*** Data to use

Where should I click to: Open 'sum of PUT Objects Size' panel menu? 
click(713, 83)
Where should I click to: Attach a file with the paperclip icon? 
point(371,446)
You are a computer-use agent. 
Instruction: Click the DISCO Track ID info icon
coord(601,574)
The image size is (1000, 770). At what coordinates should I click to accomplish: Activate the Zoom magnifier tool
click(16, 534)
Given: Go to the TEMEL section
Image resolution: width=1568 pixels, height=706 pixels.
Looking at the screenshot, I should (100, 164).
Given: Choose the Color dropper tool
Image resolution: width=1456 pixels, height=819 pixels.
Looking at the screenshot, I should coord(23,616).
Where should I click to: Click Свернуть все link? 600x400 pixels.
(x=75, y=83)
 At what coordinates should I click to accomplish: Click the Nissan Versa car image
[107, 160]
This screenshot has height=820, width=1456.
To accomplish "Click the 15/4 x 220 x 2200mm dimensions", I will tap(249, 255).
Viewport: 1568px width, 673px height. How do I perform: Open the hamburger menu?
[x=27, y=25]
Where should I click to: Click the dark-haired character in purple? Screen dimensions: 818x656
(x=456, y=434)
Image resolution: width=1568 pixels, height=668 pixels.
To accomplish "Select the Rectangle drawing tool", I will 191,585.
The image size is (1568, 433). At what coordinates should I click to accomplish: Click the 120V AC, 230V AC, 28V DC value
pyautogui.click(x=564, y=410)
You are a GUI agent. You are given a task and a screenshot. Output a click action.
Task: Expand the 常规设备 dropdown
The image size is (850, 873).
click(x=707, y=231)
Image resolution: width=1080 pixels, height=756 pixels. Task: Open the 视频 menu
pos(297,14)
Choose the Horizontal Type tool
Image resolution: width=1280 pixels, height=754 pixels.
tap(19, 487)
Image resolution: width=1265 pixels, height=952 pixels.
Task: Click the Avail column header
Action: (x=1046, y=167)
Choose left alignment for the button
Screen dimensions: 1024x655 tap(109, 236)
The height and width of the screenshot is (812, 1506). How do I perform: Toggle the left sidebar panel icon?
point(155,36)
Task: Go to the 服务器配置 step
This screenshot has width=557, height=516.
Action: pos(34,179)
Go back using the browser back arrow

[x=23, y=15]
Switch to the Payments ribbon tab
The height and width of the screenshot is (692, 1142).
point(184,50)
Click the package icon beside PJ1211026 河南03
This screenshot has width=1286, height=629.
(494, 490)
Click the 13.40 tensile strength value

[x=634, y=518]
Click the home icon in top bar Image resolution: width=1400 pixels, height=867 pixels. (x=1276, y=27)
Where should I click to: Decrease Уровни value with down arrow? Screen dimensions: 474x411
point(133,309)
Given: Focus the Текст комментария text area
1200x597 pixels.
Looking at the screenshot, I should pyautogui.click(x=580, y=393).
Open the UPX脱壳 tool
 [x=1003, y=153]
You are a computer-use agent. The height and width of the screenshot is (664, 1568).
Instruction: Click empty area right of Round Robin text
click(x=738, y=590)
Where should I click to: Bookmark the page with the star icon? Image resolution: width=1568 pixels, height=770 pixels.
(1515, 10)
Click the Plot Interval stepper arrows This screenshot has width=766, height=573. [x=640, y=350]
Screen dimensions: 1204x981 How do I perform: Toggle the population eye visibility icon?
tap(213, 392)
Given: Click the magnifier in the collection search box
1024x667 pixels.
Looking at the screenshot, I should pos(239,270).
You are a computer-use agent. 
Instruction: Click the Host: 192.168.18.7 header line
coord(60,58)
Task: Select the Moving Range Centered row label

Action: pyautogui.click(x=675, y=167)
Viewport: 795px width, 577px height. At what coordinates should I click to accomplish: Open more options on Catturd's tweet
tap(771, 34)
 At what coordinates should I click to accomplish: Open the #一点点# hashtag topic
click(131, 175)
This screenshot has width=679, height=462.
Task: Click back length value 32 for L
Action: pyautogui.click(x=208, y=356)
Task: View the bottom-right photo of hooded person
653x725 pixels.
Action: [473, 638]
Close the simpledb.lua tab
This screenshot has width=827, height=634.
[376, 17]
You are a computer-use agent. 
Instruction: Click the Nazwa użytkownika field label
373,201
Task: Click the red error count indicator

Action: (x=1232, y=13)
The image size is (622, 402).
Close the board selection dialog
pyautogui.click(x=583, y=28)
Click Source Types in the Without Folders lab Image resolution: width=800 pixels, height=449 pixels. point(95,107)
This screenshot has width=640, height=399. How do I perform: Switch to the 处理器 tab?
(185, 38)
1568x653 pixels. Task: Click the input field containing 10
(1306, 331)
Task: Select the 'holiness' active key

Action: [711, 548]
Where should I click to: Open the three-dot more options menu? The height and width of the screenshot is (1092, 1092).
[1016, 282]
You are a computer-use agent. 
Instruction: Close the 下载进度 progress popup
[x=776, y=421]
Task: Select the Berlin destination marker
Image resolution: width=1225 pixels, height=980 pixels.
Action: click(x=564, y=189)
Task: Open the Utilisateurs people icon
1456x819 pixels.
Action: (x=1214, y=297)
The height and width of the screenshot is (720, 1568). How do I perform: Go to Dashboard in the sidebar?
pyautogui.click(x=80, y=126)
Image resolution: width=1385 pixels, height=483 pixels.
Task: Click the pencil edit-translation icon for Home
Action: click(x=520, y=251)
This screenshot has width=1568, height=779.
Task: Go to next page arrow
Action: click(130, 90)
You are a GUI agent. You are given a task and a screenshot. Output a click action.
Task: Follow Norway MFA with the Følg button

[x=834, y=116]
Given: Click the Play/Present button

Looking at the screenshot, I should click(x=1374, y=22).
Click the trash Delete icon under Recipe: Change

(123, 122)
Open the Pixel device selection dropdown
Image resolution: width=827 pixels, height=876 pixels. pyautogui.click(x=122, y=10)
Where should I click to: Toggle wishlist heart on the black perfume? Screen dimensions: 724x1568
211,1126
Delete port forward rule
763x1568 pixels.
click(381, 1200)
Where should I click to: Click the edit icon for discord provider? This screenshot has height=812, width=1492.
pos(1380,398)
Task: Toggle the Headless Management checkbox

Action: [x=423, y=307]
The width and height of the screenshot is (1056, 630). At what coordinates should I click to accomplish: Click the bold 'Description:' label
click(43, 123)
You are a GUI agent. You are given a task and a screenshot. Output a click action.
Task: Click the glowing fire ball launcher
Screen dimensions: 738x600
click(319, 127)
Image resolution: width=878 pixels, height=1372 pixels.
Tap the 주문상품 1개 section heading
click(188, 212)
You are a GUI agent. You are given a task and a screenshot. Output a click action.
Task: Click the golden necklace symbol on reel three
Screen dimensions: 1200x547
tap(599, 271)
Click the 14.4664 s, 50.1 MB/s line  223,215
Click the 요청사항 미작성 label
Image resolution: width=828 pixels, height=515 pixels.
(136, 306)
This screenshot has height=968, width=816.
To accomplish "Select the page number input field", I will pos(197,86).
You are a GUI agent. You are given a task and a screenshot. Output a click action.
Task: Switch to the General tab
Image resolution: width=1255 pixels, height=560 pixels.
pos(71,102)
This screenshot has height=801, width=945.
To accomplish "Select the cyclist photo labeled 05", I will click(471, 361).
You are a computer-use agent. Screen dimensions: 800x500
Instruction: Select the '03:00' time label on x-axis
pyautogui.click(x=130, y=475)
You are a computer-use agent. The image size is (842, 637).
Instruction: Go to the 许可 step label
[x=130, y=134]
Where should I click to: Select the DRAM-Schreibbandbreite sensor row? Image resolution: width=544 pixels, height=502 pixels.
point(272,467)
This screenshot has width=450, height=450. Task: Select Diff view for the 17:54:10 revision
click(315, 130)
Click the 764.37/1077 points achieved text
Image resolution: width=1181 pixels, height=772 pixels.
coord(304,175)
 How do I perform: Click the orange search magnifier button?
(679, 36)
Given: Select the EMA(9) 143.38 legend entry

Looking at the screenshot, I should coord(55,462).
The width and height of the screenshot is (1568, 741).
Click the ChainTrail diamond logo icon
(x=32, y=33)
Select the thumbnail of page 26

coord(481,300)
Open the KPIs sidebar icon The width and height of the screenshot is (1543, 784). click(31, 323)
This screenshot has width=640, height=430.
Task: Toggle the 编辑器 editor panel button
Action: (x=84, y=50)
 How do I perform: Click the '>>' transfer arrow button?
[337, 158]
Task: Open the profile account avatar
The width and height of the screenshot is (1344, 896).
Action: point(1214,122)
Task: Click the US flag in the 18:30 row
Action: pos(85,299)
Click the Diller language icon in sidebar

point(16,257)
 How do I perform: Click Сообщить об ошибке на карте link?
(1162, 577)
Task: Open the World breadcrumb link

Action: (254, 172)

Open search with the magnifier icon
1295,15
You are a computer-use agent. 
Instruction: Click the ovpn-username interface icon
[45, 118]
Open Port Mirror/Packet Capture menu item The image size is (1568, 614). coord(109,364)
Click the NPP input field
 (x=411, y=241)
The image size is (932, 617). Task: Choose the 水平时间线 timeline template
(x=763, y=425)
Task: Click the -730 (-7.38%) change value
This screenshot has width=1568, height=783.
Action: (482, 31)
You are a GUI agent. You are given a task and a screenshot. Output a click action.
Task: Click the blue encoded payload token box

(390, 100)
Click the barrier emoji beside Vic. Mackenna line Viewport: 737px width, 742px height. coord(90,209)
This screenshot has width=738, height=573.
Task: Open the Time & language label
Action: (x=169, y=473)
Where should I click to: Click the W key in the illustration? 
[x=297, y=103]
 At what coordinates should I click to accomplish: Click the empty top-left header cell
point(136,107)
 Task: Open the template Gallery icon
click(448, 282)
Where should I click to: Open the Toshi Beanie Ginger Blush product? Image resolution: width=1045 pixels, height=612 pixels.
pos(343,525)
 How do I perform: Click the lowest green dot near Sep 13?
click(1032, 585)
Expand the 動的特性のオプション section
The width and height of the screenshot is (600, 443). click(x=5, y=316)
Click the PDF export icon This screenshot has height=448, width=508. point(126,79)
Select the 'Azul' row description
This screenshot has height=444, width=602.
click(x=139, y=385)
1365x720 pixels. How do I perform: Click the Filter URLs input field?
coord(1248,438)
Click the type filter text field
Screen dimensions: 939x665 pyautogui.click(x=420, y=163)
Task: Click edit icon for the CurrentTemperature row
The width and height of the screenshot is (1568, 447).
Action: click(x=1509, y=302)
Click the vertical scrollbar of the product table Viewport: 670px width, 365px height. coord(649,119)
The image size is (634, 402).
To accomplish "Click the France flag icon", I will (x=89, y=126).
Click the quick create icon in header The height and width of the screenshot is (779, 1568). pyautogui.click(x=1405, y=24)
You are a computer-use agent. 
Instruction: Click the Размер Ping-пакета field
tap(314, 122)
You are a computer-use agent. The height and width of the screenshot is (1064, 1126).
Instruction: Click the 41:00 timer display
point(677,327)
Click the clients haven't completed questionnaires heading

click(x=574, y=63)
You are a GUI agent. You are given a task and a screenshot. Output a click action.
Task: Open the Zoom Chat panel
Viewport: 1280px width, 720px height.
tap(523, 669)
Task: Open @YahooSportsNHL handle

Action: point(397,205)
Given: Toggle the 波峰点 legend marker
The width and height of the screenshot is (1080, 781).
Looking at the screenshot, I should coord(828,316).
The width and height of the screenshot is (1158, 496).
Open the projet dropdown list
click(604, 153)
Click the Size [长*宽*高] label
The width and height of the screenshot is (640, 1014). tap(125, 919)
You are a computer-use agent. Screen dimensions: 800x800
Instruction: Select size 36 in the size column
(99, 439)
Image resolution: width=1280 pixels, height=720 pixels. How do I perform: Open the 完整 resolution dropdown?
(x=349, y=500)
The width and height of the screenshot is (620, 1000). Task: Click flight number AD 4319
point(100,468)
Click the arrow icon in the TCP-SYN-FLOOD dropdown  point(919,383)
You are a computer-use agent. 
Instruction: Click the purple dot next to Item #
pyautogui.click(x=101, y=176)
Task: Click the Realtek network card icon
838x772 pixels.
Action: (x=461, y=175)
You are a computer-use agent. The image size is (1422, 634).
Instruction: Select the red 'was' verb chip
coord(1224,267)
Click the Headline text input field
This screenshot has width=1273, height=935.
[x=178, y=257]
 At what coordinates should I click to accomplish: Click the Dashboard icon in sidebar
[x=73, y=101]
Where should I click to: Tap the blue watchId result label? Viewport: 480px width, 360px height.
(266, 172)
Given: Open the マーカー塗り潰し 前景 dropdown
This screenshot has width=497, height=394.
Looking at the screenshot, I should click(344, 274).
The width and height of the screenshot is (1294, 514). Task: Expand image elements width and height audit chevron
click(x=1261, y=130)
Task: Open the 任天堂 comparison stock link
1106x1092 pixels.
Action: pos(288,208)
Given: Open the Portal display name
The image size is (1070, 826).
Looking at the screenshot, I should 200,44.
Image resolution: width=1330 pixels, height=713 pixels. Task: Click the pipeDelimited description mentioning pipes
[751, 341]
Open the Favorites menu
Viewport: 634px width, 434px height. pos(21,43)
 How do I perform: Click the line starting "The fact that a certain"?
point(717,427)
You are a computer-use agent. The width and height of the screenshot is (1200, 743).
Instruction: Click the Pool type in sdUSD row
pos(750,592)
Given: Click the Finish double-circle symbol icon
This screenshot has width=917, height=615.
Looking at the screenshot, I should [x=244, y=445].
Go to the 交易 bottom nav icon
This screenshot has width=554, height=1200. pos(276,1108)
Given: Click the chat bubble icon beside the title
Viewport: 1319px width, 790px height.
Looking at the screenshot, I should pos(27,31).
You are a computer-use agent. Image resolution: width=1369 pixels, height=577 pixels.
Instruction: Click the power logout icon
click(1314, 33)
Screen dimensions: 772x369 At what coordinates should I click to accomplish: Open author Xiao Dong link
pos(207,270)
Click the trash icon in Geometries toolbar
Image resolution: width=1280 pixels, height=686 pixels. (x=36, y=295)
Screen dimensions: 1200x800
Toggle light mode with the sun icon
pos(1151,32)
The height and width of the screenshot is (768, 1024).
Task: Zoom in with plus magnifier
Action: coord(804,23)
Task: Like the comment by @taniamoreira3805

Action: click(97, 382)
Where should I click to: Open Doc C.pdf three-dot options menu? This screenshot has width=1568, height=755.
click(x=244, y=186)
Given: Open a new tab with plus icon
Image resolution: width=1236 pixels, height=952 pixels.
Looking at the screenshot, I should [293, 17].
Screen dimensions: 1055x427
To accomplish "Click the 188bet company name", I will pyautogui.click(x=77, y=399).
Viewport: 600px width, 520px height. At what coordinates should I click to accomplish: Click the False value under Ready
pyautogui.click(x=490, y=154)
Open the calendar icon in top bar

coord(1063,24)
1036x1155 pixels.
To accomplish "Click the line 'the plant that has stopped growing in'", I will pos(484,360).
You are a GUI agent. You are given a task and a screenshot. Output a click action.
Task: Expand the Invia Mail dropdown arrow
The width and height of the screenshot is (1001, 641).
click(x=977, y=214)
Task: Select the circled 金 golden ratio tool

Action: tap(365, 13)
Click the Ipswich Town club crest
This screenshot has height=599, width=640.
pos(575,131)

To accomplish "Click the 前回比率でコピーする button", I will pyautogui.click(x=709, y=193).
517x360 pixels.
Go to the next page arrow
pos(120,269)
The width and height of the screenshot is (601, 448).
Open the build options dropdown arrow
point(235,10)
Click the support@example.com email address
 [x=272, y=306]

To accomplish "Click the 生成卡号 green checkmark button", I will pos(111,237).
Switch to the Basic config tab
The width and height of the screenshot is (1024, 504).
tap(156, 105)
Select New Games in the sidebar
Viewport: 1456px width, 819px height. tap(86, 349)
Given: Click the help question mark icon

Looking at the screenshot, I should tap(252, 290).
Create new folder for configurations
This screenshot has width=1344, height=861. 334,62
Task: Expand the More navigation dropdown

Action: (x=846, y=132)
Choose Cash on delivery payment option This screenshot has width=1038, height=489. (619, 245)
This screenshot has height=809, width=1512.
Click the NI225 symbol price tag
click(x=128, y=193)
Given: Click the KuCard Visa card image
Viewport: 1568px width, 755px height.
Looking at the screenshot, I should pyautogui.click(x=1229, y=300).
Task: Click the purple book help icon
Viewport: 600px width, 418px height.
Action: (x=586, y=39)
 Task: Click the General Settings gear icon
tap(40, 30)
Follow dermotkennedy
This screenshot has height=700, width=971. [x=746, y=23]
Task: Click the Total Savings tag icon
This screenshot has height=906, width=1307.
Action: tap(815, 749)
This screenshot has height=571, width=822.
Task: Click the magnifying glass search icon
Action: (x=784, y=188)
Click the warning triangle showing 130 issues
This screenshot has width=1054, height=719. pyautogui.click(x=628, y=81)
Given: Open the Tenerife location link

******

> **Work order**
Gather each line from the listing above that holds "will".

> **Solution for this problem**
To accomplish "Click the 15/4 x 220 x 2200mm dimensions", I will tap(249, 255).
To accomplish "Select the Rectangle drawing tool", I will 191,585.
To accomplish "Select the page number input field", I will pos(197,86).
To accomplish "Select the cyclist photo labeled 05", I will click(471, 361).
To accomplish "Click the France flag icon", I will (x=89, y=126).
To accomplish "Click the 188bet company name", I will pyautogui.click(x=77, y=399).
To accomplish "Click the line 'the plant that has stopped growing in'", I will pos(484,360).
To accomplish "Click the 前回比率でコピーする button", I will pyautogui.click(x=709, y=193).
To accomplish "Click the 生成卡号 green checkmark button", I will pos(111,237).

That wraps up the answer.